At the same time, applications are taking longer to execute using traditional computing methods, with the amount of data being processed increasing at a rapid pace. This presents a problem because processing power is not keeping up with demand.
Moore’s Law predicted that the processing power of integrated circuits, or chips, would roughly double every 18 months. This has held true from the late 1950s until recently – the exponential growth has finally slowed down as the miniaturisation of components is nearing its limit.
An EU-funded project, GridCOMP, has been working around this conundrum by developing some clever software and middleware which allows applications to run on several, or even many, computers at the same time regardless of different infrastructures and architectures.
Parallel computing the way forward
The project’s scientific coordinator Denis Caromel says: “We have been developing an open source suite of products to allow parallel, distributed, multi-core computing. What this means is that an application can be run on a series of machines, or a cluster of servers, or an enterprise grid comprising many machines and even all the way up to cloud computing, or any combination of these.”
An example of this would be the heavy-duty enterprise data processing used by financial institutions or telecoms operators. These huge applications typically take a long time to run and make often-inefficient use of a large amount of internal computing power.

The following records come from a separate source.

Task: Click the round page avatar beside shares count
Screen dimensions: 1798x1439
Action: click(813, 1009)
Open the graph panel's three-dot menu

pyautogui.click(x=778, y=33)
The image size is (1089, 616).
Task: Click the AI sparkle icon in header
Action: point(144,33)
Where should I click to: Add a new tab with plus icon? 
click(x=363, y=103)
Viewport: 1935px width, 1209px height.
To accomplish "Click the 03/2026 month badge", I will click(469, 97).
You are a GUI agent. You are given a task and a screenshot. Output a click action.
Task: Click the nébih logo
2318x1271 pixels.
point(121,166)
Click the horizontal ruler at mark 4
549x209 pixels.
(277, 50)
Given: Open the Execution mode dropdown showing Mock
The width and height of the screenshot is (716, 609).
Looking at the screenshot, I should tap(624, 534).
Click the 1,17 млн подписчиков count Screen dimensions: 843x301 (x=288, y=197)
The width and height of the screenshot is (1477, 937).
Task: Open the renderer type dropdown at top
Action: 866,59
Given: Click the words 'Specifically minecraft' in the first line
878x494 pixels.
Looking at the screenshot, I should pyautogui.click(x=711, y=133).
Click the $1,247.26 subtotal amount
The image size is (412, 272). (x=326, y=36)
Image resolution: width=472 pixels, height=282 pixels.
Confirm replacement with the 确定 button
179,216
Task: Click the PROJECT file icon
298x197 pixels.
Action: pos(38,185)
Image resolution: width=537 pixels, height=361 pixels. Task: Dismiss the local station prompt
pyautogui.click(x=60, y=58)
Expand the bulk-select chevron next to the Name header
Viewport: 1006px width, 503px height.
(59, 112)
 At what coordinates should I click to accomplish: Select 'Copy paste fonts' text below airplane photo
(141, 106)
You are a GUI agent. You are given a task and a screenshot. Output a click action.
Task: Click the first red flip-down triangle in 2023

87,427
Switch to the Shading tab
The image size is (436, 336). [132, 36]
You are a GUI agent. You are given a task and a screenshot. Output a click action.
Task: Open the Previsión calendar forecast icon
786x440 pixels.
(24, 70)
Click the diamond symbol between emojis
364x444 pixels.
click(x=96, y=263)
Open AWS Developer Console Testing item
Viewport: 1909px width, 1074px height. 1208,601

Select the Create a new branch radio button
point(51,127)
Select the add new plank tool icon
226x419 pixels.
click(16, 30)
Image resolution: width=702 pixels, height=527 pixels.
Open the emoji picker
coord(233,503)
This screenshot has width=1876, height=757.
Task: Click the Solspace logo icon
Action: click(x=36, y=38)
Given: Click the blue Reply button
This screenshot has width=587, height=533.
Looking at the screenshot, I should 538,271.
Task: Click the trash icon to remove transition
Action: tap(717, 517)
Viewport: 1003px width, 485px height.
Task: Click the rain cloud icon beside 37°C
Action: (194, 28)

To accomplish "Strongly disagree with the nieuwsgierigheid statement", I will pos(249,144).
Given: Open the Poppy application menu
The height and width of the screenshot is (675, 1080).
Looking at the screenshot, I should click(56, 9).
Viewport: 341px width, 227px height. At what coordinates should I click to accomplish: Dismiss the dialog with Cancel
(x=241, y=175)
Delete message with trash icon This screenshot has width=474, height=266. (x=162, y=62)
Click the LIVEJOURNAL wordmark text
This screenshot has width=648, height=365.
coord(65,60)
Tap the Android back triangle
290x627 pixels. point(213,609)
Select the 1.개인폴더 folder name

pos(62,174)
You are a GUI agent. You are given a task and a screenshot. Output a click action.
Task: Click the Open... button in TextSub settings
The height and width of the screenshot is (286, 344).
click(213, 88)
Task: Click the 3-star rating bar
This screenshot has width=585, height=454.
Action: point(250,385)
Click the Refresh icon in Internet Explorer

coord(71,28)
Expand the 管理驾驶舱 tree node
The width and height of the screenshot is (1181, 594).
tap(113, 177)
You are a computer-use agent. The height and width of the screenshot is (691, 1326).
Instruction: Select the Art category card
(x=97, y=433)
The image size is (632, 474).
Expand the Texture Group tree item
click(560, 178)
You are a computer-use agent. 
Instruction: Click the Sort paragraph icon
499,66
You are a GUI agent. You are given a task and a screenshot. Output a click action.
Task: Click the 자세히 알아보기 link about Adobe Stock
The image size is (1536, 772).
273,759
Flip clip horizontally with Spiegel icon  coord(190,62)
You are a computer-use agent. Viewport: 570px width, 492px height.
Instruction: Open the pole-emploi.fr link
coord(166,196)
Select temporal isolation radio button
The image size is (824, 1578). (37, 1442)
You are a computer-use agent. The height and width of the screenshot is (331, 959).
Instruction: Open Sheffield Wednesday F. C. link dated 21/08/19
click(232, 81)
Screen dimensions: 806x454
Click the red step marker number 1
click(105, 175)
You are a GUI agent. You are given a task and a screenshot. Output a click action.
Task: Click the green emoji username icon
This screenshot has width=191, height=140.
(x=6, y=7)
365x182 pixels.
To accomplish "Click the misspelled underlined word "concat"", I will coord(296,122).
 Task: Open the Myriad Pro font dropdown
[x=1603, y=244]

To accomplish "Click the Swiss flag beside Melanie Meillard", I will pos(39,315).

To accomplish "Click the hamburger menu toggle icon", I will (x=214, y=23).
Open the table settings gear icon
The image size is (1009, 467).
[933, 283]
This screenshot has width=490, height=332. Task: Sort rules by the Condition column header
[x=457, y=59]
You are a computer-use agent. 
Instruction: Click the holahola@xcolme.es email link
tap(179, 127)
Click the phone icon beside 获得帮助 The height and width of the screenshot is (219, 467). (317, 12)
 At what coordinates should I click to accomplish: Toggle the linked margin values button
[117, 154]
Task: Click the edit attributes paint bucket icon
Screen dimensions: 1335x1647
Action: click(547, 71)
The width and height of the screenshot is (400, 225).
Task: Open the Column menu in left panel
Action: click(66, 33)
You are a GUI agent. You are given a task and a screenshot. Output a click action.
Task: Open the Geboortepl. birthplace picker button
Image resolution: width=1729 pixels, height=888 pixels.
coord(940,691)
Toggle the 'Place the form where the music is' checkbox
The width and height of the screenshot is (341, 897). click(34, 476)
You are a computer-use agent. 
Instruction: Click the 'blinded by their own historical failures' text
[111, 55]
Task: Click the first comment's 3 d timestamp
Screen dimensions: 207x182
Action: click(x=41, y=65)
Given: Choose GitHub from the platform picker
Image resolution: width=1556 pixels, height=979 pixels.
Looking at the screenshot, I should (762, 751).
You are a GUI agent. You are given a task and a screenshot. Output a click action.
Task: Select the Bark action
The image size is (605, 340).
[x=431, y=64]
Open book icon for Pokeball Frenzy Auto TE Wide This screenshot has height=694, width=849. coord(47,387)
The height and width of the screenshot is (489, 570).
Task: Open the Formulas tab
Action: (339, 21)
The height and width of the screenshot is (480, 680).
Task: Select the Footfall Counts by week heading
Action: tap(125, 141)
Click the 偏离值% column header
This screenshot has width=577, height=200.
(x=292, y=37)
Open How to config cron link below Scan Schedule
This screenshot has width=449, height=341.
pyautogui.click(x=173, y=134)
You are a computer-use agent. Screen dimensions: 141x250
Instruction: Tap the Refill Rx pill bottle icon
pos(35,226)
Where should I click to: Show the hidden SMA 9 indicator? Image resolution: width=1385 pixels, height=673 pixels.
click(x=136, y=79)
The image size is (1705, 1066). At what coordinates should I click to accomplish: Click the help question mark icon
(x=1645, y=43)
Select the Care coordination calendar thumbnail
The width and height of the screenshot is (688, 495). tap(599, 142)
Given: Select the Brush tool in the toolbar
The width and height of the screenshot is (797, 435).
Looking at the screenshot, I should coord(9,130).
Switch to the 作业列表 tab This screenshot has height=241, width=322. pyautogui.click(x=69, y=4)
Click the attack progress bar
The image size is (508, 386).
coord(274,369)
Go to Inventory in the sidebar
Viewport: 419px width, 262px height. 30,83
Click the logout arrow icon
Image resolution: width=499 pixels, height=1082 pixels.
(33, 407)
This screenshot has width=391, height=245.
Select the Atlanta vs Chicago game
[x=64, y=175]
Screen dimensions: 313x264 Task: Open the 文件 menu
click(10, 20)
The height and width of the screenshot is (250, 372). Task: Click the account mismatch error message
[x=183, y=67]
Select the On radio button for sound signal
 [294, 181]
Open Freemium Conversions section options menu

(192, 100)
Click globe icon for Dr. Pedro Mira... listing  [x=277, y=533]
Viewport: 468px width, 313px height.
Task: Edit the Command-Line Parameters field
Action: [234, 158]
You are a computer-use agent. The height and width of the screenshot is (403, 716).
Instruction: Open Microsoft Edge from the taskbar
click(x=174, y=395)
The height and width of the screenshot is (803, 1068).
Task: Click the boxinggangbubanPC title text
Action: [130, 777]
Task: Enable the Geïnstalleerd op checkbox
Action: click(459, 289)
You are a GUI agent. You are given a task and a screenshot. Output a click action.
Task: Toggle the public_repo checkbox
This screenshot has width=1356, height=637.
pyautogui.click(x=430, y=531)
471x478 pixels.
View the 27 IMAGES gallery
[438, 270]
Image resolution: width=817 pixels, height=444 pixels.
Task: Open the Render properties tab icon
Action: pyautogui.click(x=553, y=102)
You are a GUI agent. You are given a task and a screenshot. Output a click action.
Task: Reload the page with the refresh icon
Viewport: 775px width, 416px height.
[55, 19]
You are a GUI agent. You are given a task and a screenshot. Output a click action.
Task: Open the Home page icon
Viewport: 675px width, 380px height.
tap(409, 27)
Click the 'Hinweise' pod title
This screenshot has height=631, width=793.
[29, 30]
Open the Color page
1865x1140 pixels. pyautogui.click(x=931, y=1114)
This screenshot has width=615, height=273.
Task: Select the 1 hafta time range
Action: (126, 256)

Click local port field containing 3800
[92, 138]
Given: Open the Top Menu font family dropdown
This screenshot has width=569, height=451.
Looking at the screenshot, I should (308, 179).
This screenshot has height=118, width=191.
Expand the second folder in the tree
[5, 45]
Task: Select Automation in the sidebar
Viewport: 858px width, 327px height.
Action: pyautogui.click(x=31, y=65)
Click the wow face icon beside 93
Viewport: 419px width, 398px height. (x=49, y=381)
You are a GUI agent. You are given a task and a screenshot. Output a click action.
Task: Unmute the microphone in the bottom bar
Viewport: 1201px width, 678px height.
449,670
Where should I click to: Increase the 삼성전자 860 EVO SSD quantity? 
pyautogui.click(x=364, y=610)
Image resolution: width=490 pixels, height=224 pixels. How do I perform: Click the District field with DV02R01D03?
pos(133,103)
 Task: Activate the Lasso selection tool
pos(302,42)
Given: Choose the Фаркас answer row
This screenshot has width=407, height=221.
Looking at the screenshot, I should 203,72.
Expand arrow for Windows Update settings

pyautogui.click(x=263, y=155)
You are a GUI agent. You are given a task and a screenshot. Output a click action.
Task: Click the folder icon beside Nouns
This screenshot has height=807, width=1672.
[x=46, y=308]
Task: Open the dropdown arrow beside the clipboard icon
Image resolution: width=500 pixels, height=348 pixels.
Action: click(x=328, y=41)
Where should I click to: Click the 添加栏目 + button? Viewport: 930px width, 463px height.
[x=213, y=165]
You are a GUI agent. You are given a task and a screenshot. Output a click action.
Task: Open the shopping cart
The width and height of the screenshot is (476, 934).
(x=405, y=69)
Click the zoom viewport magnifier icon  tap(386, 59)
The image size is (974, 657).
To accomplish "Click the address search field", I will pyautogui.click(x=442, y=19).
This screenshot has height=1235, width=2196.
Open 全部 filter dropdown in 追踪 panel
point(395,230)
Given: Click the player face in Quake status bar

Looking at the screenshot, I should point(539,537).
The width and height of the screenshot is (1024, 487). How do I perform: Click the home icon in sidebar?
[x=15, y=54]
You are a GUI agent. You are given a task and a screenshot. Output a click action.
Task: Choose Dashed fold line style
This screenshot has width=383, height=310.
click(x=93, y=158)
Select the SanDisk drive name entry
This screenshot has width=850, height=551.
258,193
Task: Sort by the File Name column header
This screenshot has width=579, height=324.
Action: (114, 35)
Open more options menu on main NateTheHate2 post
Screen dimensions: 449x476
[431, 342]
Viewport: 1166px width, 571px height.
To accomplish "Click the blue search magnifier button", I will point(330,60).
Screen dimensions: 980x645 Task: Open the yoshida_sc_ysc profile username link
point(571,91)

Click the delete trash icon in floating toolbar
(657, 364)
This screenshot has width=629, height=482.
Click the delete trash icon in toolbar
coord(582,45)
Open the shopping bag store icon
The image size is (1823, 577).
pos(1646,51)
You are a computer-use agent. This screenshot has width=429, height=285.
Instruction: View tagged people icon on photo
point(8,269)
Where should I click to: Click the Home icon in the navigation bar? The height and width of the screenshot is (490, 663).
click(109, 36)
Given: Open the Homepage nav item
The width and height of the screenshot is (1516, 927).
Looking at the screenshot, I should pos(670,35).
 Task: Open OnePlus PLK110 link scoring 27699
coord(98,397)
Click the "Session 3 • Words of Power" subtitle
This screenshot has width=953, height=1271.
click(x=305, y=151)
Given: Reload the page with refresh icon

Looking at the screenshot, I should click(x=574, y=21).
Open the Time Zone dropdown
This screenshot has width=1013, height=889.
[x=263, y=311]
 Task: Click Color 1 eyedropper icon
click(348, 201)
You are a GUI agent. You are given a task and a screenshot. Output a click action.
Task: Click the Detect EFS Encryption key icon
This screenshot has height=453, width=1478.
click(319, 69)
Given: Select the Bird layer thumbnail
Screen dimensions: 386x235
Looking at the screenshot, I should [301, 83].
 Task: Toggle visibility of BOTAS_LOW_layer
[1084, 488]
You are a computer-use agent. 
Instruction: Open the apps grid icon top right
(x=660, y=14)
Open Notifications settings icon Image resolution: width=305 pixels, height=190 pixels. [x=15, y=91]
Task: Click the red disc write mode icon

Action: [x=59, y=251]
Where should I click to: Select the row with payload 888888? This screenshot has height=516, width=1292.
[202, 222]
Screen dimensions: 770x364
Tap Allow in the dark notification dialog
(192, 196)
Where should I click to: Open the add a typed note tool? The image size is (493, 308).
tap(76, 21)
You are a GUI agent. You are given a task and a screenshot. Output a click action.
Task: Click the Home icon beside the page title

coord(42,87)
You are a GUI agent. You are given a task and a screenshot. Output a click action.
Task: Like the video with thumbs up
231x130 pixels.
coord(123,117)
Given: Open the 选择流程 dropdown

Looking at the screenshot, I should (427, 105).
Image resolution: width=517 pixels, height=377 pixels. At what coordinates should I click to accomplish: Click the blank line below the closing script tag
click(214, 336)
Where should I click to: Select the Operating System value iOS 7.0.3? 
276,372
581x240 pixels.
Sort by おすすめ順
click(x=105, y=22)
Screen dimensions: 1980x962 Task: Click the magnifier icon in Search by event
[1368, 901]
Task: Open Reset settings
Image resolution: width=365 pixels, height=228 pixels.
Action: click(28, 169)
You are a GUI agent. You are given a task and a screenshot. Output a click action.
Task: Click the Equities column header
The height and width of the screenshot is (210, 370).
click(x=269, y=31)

What the project’s ProActive Parallel Software Suite does is to allow an organisation to use all of its computing hardware – wherever in the world it is based, and whatever manufacturer it is made by – to run an application simultaneously. If there is not enough computing power inhouse, then outside resources, such as cloud computing where processing power is rented from other companies, can also be deployed.
What is particularly clever about the software, though, is its automatic ability to monitor quality of service (QOS) on a real-time basis, and add or remove processing power as required. “If there is an expected QOS of (for example) several seconds, and the system sees this degrading to, say, a minute, then it will automatically add new resources, be they internal or external, for as long as they are needed,” Caromel explains.
Developing new standards
The project worked alongside the European standards body, ETSI, while developing the components of GridCOMP. During the course of the project, four standards were developed and approved by ETSI and are now officially available on the body’s standards sheet. The project was also supported by many of the big names in IT and telecoms, including IBM, Sun, Oracle, HP, NEC, Alcatel Lucent, top Chinese equipment maker Huawei, Nokia Siemens, British Telecom, France Telecom/Orange and Telefonica/O2.
Field trials of the software were also conducted to develop different use cases. One of these was with a major telco in the field of extended data record (EDR) processing. Information from the millions of calls made by customers is processed following a set of rules and, from the processed data, useful conclusions can be drawn and valuable business knowledge obtained.
Prior to GridCOMP, the transformation took a lot of time and required a considerable amount of computing resources. But with GridCOMP the telco was able to use multi-platform, low-cost hardware instead of single platform, expensive hardware.
GridCOMP also replaced high management costs with automatic management providing built-in redundancy and fault tolerance and made a process which was difficult and expensive into one which was cheap and easy to scale. And expensive, commercial, closed-source software was replaced by a free open-soft framework.
Cutting down on costs
A second use case was at IBM where a biometric identification system (BIS), based on fingerprint matching, was built using the project’s software. It was proved to work on a large user population in real time while being easily scalable and cost efficient.
The third use case involved keeping tables on unpaid invoices in a large organisation, while a fourth aimed to largely replace expensive wind tunnels in aircraft design with a computerised simulation. Both proved highly successful.
On the back of this success, a commercial entity – a professional open source company called ActiveEon – has also been spun off from the project to support users of the ProActive Parallel Software Suite and be their partners in accelerating and scaling applications.
Caromel expects it to be a success, as more and more companies look at ways to improve efficiency, cut costs and utilise existing resources to the full.
GridCOMP has been funded under the ICT strand of the EU’s Sixth Framework Programme for research.